SLA commitment: p95 < 500ms
SLO target: p95 < 300ms ← engineers aim here
If the SLO is breached, the team acts before the SLA is violated.
SLI — Service Level Indicator
The measurement used to evaluate SLO compliance.
| SLI | What It Measures |
|---|---|
| Request latency (p95) | Speed |
| Error rate | Reliability |
| Availability | Uptime |
| Throughput | Capacity |
Practical SLO Examples
| System | SLO |
|---|---|
| REST API (read) | p95 < 200ms, error rate < 0.1% |
| REST API (write) | p95 < 500ms, error rate < 0.5% |
| Background job | p99 < 30s, success rate > 99% |
| WebSocket stream | Connection drop rate < 0.1% |
| Search endpoint | p95 < 300ms, p99 < 1000ms |
Error Budget
Error budget = the allowed amount of SLO violations before action is required.
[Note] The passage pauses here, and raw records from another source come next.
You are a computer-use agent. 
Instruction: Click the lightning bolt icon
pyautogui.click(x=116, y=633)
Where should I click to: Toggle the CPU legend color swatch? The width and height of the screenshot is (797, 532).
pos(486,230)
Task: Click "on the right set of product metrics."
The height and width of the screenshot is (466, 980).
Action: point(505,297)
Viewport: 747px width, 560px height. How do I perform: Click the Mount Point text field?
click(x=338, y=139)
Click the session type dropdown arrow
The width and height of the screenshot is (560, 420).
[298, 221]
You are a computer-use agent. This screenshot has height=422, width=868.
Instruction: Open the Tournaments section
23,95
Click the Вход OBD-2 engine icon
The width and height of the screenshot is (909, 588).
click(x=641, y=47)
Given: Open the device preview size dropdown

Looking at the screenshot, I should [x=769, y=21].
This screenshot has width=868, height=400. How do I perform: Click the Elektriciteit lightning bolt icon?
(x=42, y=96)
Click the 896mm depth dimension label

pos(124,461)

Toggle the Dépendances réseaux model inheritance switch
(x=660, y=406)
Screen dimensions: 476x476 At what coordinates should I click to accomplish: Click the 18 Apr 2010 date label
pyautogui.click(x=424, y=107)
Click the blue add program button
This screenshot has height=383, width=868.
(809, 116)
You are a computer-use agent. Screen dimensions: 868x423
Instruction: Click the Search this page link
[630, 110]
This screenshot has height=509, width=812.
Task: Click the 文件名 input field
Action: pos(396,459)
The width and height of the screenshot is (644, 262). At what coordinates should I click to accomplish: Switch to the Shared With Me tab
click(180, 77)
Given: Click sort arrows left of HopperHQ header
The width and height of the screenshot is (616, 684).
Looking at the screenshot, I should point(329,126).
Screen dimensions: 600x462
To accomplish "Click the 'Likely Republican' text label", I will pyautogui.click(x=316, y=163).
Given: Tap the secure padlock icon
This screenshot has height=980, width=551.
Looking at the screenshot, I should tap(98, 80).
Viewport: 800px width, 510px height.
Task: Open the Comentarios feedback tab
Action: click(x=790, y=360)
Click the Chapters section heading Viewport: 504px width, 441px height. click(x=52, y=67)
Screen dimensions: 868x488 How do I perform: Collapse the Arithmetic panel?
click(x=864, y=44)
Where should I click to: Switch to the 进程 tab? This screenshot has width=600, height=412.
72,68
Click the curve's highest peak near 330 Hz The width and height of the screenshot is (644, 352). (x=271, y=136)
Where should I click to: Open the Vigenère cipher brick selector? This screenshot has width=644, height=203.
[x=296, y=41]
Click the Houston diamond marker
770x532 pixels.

SLO target: 99.9% requests < 300ms
Error budget: 0.1% of requests can exceed 300ms
At 1000 RPS: 1 request/second can be slow
When the error budget is consumed, stop feature work, fix reliability.
Using SLOs in Load Tests
Define SLO pass/fail criteria in Locust:
from locust import events
from locust.env import Environment
@events.quitting.add_listener
def assert_slo(environment: Environment, **kwargs: object) -> None:
stats = environment.runner.stats.total
p95 = stats.get_response_time_percentile(0.95)
error_rate = stats.fail_ratio
if p95 > 300:
environment.process_exit_code = 1
print(f"SLO BREACH: p95={p95}ms exceeds 300ms threshold")
if error_rate > 0.01:
environment.process_exit_code = 1
print(f"SLO BREACH: error_rate={error_rate:.1%} exceeds 1%")
This makes performance tests act as automated SLO gates in CI/CD.